The input

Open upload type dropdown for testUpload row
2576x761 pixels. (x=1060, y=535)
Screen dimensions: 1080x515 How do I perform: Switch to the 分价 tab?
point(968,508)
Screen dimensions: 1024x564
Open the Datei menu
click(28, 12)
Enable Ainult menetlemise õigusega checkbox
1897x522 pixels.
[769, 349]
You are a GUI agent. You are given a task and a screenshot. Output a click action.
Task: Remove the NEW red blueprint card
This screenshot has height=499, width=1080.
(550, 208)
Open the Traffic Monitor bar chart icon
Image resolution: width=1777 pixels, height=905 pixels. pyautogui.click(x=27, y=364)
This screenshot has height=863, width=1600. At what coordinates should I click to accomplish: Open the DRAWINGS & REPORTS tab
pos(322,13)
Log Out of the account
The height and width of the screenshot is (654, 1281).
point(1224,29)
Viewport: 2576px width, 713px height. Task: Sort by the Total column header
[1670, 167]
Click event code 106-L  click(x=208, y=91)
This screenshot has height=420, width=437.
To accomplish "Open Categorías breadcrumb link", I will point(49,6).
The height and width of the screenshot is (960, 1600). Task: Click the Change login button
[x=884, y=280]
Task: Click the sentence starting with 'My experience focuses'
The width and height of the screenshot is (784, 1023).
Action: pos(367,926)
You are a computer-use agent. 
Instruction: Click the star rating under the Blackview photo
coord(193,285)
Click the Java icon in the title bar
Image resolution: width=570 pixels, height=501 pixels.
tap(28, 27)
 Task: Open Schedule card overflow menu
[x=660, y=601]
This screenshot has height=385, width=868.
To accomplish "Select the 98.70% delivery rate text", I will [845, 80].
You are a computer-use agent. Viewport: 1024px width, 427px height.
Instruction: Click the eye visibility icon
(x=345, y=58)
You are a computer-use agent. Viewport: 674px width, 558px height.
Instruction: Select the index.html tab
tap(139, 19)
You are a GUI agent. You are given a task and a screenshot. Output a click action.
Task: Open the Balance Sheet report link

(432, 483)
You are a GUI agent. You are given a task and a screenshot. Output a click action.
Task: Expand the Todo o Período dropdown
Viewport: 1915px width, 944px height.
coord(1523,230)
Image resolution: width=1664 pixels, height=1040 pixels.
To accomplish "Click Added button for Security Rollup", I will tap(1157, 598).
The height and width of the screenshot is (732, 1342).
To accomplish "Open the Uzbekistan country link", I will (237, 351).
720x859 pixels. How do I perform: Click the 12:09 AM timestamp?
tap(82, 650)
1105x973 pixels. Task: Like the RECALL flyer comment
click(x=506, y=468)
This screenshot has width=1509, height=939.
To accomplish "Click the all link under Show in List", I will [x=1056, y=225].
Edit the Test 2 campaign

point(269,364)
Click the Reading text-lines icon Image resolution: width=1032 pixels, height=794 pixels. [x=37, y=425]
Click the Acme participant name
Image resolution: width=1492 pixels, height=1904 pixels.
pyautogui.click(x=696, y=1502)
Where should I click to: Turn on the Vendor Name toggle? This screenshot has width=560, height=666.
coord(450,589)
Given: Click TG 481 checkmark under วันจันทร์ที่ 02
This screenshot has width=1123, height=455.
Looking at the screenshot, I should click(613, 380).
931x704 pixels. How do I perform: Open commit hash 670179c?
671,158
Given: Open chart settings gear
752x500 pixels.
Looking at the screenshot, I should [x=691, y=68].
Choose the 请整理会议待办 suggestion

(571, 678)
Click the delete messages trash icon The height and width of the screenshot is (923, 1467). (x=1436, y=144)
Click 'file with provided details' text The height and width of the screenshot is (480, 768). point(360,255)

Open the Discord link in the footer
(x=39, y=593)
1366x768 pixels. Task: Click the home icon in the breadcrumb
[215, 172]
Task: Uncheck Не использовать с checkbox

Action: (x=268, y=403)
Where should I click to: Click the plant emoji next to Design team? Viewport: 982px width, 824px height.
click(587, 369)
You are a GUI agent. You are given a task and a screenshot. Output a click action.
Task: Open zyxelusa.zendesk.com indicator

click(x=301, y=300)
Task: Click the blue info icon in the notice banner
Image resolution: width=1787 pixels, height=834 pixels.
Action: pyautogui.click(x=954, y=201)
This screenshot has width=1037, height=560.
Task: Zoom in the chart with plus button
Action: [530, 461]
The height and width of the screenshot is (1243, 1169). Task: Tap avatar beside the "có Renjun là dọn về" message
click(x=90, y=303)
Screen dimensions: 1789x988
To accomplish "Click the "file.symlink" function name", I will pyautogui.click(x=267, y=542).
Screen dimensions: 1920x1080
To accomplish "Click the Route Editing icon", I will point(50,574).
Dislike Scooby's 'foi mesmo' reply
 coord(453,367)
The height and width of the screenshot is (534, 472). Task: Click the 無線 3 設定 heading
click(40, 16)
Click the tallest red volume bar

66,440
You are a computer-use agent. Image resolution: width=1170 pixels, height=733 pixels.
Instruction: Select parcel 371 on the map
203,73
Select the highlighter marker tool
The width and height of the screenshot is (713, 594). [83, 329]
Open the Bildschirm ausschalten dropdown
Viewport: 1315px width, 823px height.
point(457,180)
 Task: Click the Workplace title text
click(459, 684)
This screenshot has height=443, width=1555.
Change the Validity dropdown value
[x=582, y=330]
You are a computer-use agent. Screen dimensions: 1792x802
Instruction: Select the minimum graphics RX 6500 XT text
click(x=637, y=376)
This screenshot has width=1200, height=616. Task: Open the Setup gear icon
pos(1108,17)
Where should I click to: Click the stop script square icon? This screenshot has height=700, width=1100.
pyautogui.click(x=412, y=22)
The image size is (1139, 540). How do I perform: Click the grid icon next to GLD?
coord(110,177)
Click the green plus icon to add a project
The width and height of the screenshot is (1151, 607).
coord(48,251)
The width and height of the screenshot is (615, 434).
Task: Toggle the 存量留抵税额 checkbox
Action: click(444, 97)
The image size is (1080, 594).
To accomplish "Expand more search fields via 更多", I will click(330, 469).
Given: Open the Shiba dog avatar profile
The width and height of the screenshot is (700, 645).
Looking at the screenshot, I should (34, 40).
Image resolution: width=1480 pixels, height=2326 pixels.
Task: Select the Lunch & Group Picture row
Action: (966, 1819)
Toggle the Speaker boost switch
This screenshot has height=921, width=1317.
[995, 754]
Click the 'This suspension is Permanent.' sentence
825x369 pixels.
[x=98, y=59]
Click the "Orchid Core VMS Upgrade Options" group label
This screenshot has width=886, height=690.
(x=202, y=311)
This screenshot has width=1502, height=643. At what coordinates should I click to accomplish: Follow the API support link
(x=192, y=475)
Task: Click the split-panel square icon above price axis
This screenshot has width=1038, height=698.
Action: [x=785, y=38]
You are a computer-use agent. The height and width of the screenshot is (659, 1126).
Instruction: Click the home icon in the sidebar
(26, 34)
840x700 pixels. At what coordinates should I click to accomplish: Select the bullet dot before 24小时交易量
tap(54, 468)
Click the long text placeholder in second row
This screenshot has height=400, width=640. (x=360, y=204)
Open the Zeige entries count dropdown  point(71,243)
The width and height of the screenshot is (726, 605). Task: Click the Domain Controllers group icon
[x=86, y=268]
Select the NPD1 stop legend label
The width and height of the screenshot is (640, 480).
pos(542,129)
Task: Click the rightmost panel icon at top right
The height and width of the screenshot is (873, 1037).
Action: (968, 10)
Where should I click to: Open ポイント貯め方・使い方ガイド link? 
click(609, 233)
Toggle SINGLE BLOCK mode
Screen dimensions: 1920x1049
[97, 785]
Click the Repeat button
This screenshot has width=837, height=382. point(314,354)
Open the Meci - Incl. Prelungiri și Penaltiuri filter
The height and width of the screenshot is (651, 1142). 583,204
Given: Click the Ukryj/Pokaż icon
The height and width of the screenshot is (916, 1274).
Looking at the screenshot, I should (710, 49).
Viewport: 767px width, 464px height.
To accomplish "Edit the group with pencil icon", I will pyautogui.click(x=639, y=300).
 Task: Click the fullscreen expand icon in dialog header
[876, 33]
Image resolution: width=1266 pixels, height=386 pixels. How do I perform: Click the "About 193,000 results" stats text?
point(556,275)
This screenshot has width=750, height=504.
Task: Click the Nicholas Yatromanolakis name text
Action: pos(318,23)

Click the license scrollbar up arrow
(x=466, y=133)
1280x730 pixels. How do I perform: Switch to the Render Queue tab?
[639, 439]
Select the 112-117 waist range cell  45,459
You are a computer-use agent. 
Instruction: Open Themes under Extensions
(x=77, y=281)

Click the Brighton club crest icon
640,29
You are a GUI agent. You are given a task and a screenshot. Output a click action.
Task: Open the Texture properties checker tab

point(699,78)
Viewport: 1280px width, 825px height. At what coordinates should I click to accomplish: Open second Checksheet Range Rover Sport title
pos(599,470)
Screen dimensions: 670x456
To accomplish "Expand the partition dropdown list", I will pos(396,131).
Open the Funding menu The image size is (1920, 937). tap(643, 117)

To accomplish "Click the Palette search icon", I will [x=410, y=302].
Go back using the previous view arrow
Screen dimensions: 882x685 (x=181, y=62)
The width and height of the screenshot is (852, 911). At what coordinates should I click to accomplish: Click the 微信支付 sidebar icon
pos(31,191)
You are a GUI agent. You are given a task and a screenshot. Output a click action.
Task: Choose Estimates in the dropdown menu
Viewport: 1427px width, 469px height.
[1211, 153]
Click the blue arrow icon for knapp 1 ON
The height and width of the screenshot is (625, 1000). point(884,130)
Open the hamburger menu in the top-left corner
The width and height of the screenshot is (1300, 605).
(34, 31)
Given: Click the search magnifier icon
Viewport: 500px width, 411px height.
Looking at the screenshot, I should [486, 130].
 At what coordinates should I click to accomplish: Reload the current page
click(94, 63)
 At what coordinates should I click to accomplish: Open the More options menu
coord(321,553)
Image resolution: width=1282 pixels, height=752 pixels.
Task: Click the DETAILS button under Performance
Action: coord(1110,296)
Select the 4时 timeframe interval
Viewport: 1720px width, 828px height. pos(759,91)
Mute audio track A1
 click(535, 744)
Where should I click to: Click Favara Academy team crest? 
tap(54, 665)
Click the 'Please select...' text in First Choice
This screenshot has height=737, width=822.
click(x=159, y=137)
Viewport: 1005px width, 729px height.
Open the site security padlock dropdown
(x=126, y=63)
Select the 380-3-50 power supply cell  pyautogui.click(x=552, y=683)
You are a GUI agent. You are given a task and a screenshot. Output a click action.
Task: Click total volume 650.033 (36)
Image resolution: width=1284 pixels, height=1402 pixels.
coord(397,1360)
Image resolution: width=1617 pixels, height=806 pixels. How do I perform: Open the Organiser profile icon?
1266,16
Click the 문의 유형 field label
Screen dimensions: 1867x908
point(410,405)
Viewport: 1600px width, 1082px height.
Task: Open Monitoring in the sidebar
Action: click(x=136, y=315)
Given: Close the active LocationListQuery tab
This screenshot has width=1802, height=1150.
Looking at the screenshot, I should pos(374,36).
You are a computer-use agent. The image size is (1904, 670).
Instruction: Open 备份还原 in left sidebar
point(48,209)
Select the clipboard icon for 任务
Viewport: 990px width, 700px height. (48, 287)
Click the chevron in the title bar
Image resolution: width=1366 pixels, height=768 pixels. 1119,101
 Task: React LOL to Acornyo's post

Task goal
Your answer should consist of the lines from the line with "Open the Bildschirm ausschalten dropdown" to the line with "Task: Click the split-panel" above, repeated exactly, both ends included.

Result for this task
Open the Bildschirm ausschalten dropdown
Viewport: 1315px width, 823px height.
point(457,180)
 Task: Click the Workplace title text
click(459, 684)
This screenshot has height=443, width=1555.
Change the Validity dropdown value
[x=582, y=330]
You are a computer-use agent. Screen dimensions: 1792x802
Instruction: Select the minimum graphics RX 6500 XT text
click(x=637, y=376)
This screenshot has width=1200, height=616. Task: Open the Setup gear icon
pos(1108,17)
Where should I click to: Click the stop script square icon? This screenshot has height=700, width=1100.
pyautogui.click(x=412, y=22)
The image size is (1139, 540). How do I perform: Click the grid icon next to GLD?
coord(110,177)
Click the green plus icon to add a project
The width and height of the screenshot is (1151, 607).
coord(48,251)
The width and height of the screenshot is (615, 434).
Task: Toggle the 存量留抵税额 checkbox
Action: click(444, 97)
The image size is (1080, 594).
To accomplish "Expand more search fields via 更多", I will click(330, 469).
Given: Open the Shiba dog avatar profile
The width and height of the screenshot is (700, 645).
Looking at the screenshot, I should (34, 40).
Image resolution: width=1480 pixels, height=2326 pixels.
Task: Select the Lunch & Group Picture row
Action: (966, 1819)
Toggle the Speaker boost switch
This screenshot has height=921, width=1317.
[995, 754]
Click the 'This suspension is Permanent.' sentence
825x369 pixels.
[x=98, y=59]
Click the "Orchid Core VMS Upgrade Options" group label
This screenshot has width=886, height=690.
(x=202, y=311)
This screenshot has width=1502, height=643. At what coordinates should I click to accomplish: Follow the API support link
(x=192, y=475)
Task: Click the split-panel square icon above price axis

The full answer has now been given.